Siegler has also led the Federal Criminal Justice Clinic’s national advocacy against the federal pretrial detention crisis. In 2019, Siegler testified before the House Judiciary Committee about federal bail reform. In 2020, she was invited to give a presentation to President Biden’s transition team about executive branch policies regarding federal bail. In 2022, the clinic published a report that found federal judges had misapplied federal bail law for decades, improperly jailing and denying lawyers to many defendants. Following the report, Siegler and her students publicly met with Senate Judiciary Committee Chairman Dick Durbin to discuss the report’s findings. Siegler has published opinion pieces about federal jailing in The New York Times, USA Today, The Hill, and the Chicago Tribune.

==Selected publications==

- End Mandatory Minimums, in Excessive Punishment: How the Justice System Creates Mass Incarceration 77 (Lauren-Brooke Eisen ed., 2024). ISBN 9780231212168.

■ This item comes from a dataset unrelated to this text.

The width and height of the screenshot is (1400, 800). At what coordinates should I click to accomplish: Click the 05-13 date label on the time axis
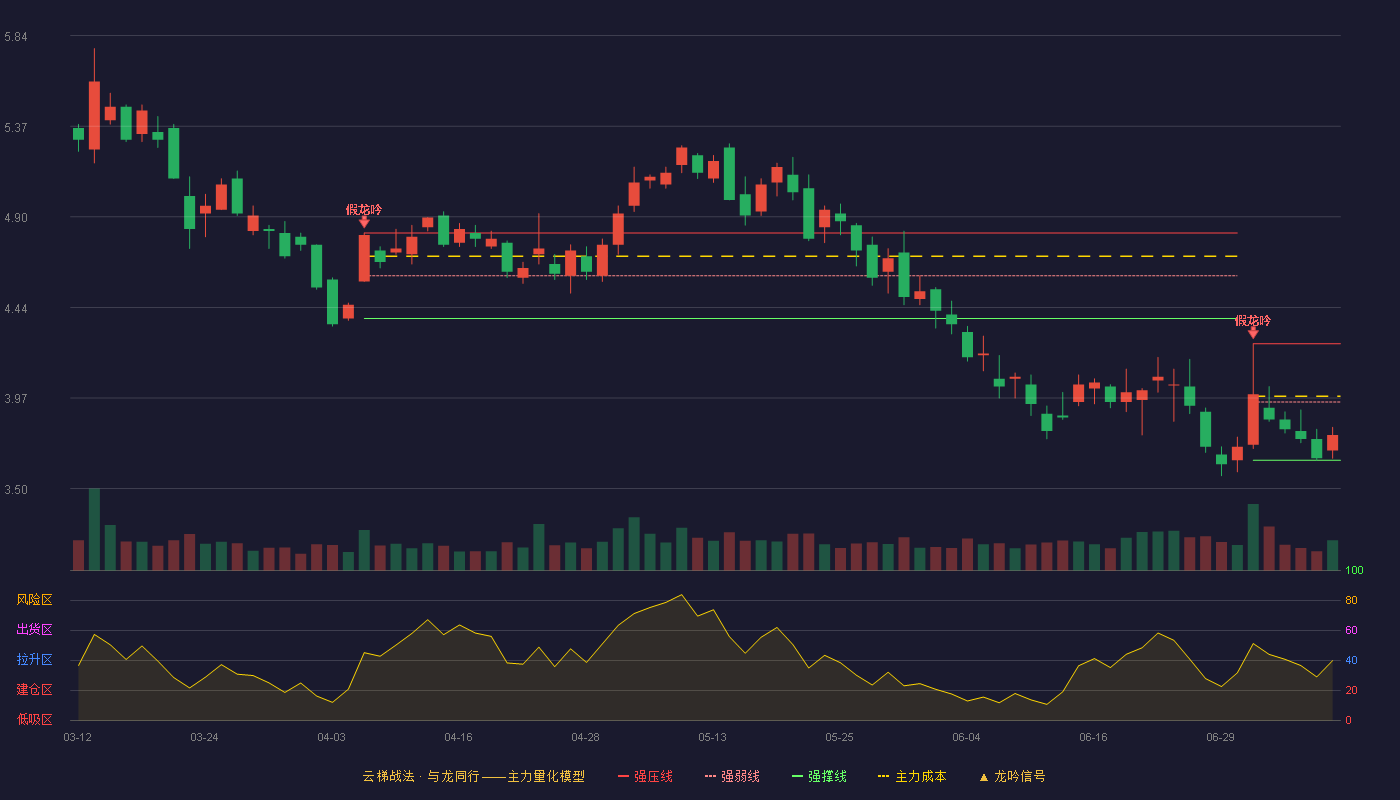(712, 737)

- Reforming the Federal Criminal System: Lessons from Litigation, 25 J. Gender, Race & Just. 99 (2022) (with Judith P. Miller and Erica K. Zunkel).
- Discovering Racial Discrimination by the Police, 115 Nw. U. L. Rev. 987 (2021) (with William Admussen).

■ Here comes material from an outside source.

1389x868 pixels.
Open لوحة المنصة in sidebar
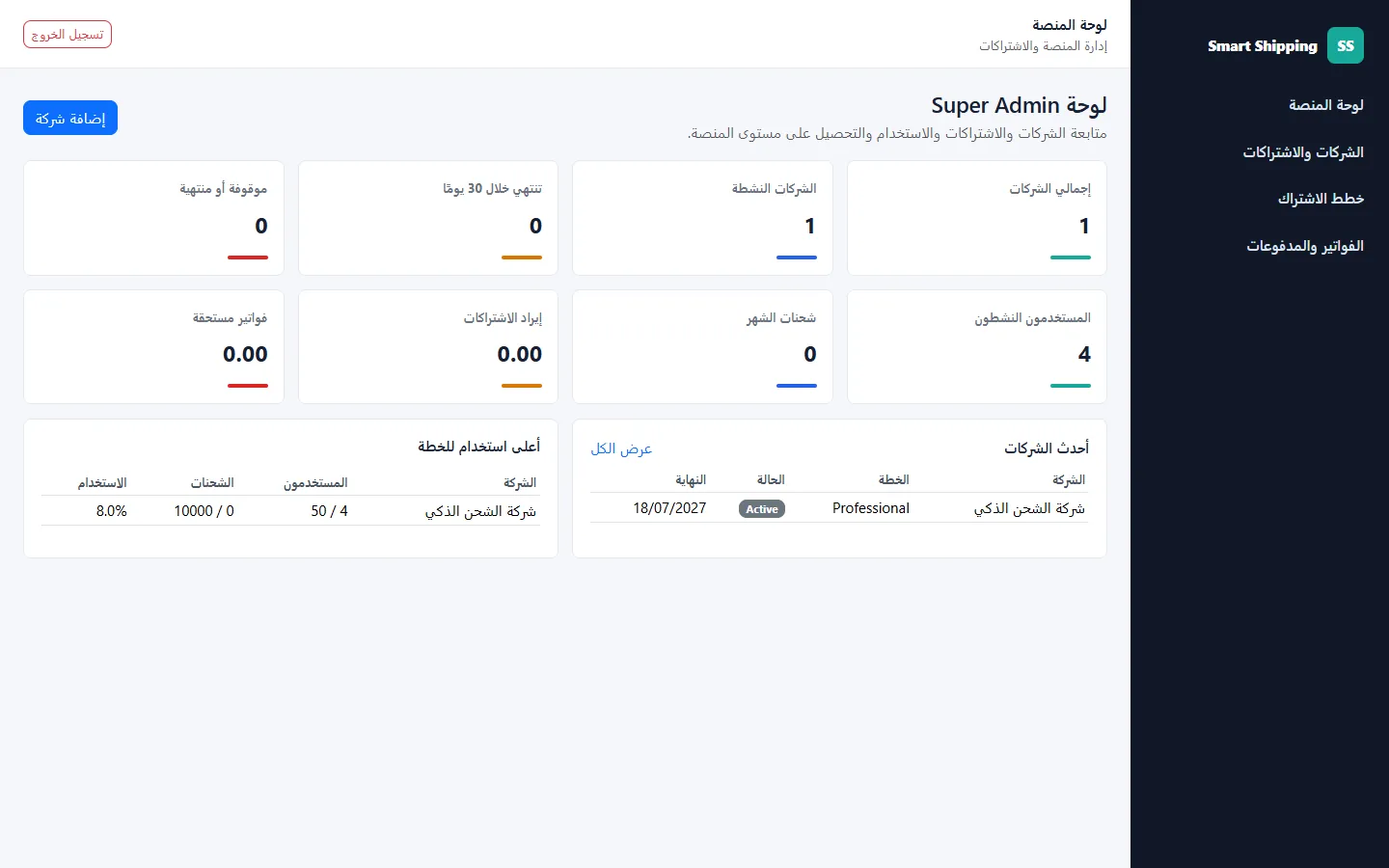(1326, 104)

- The Federal Judiciary’s Role in Drug Law Reform in an Era of Congressional Dysfunction, 18 Ohio State J. of Crim. L. 238 (2020) (with Erica K. Zunkel).
- Rethinking Federal Bail Advocacy to Change the Culture of Detention, The Champion 46 (July 2020) (with Erica Zunkel).
- “I Got the Shotgun, You Got the Briefcase”: Criminal Defense Ethics in The Wire, 2018 Univ. of Chi. Legal F. 209 (2018) (with Erica K. Zunkel).
- The Courts of Appeals’ Latest Anti-Booker Rebellion, 82 U. Chi. L. Rev. 201 (2015).
- “‘Death Is Different’ No Longer”: Graham v. Florida and the Future of Eighth Amendment Challenges to Noncapital Sentences, 2010 Sup. Ct. Rev. 327 (2011) (with Barry Sullivan).
- Disparities and Discretion in Fast-Track Sentencing, 21 Fed. Sent’g R. 299 (2009).
- Appendix: Sample Cross Examination, in Terence F. MacCarthy, MacCarthy on Cross Examination (2008).
- The Patriot Act’s Erosion of Constitutional Rights, 32 ABA Litig. 18 (Winter 2006).